**EXERCISE DETAILS**.
Below is a listing; repeat exactly the lines from the one containing "The best webcams" to the one containing "Archive (17, 2498)", both included.

**ENTRIES PROVIDED**.

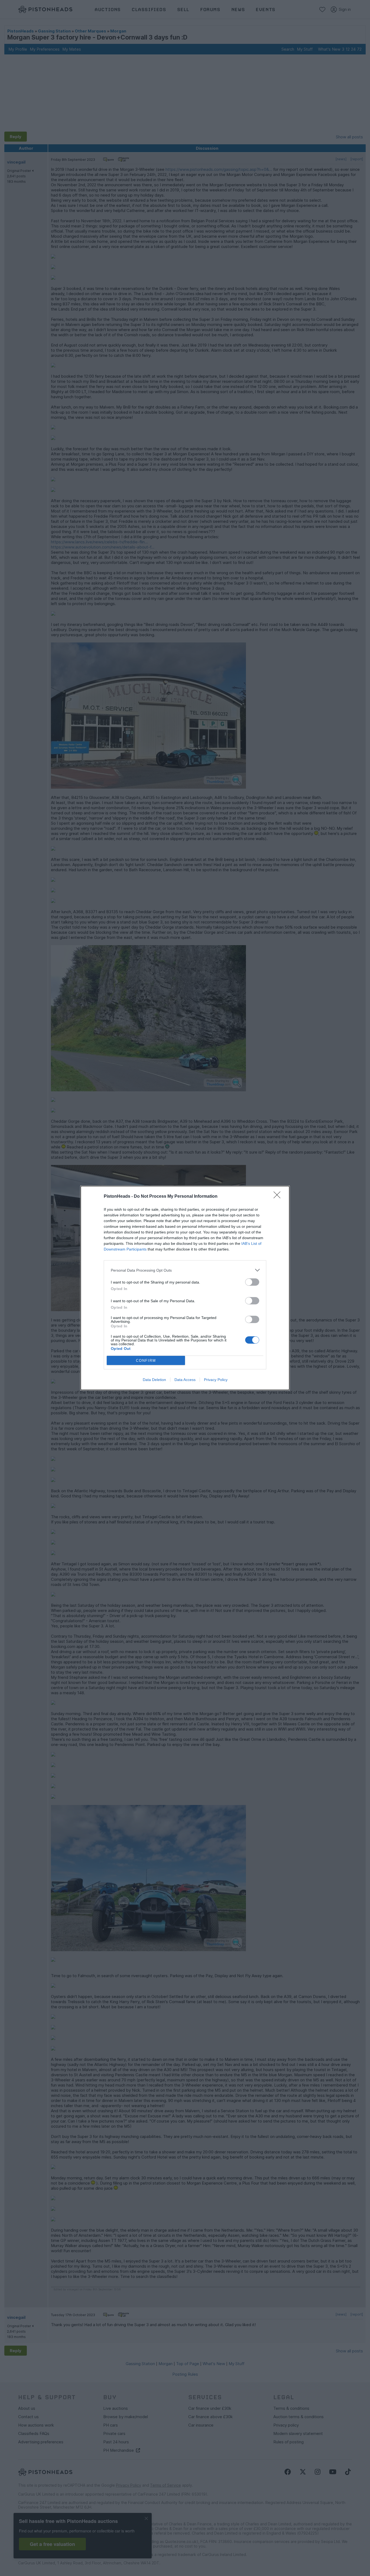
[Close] (279, 1196)
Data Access (185, 1379)
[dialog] (185, 1288)
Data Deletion (154, 1379)
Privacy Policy (216, 1379)
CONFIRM (146, 1361)
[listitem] (185, 1270)
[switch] (252, 1282)
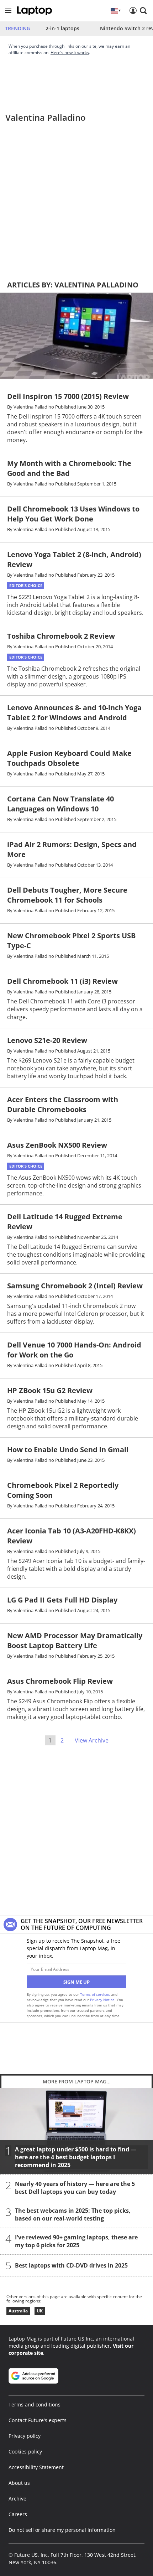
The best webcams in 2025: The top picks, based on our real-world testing (73, 2214)
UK (40, 2311)
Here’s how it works (70, 53)
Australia (18, 2311)
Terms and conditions (34, 2404)
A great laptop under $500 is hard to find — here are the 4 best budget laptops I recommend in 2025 (75, 2157)
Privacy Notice (102, 1999)
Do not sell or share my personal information (62, 2529)
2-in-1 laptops (62, 28)
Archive (17, 2498)
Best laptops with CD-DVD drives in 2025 (71, 2265)
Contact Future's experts (38, 2420)
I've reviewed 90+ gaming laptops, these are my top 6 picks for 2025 (76, 2241)
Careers (18, 2514)
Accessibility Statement (36, 2467)
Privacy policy (25, 2435)
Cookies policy (25, 2451)
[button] (8, 10)
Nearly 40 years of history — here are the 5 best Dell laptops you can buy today (75, 2187)
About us (19, 2482)
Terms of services (95, 1994)
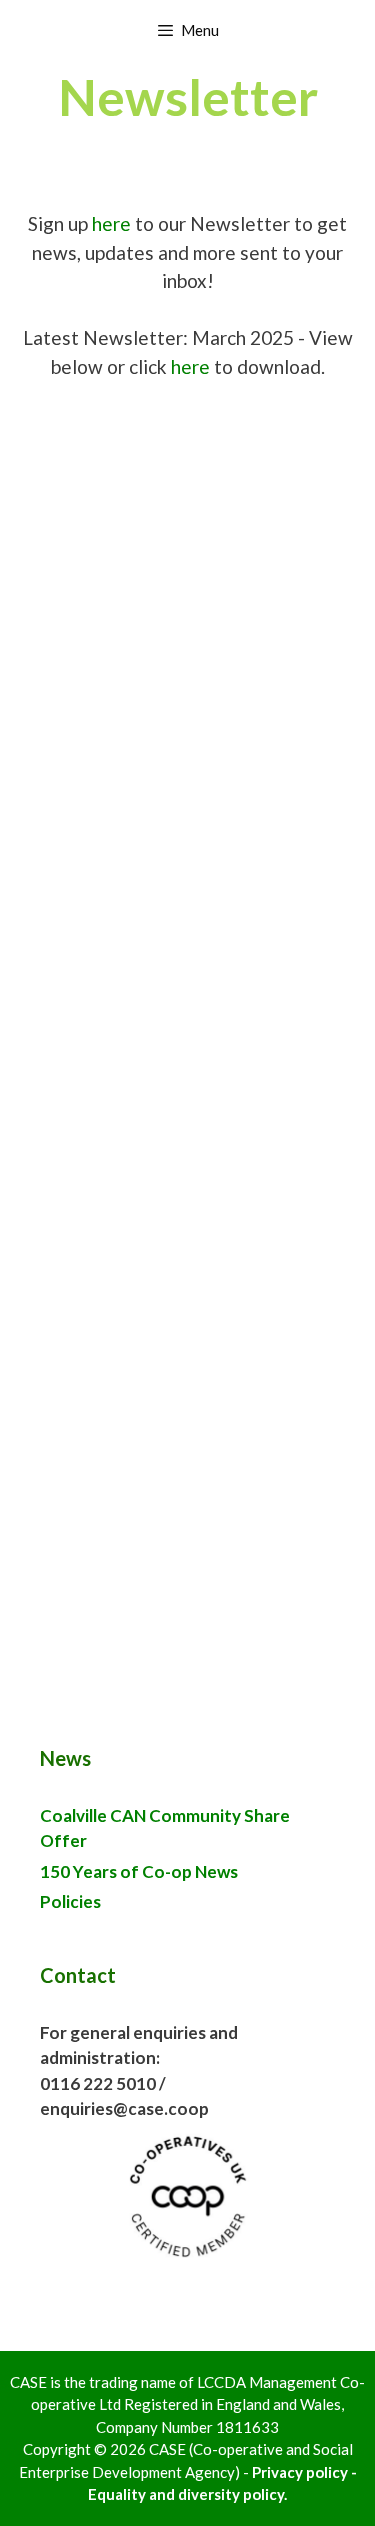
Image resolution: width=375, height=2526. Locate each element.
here (111, 223)
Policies (70, 1901)
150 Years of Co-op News (139, 1871)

**TASK OUTPUT**.
The best webcams in 2025: The top picks, based on our real-world testing (73, 2214)
UK (40, 2311)
Here’s how it works (70, 53)
Australia (18, 2311)
Terms and conditions (34, 2404)
A great laptop under $500 is hard to find — here are the 4 best budget laptops I recommend in 2025 (75, 2157)
Privacy Notice (102, 1999)
Do not sell or share my personal information (62, 2529)
2-in-1 laptops (62, 28)
Archive (17, 2498)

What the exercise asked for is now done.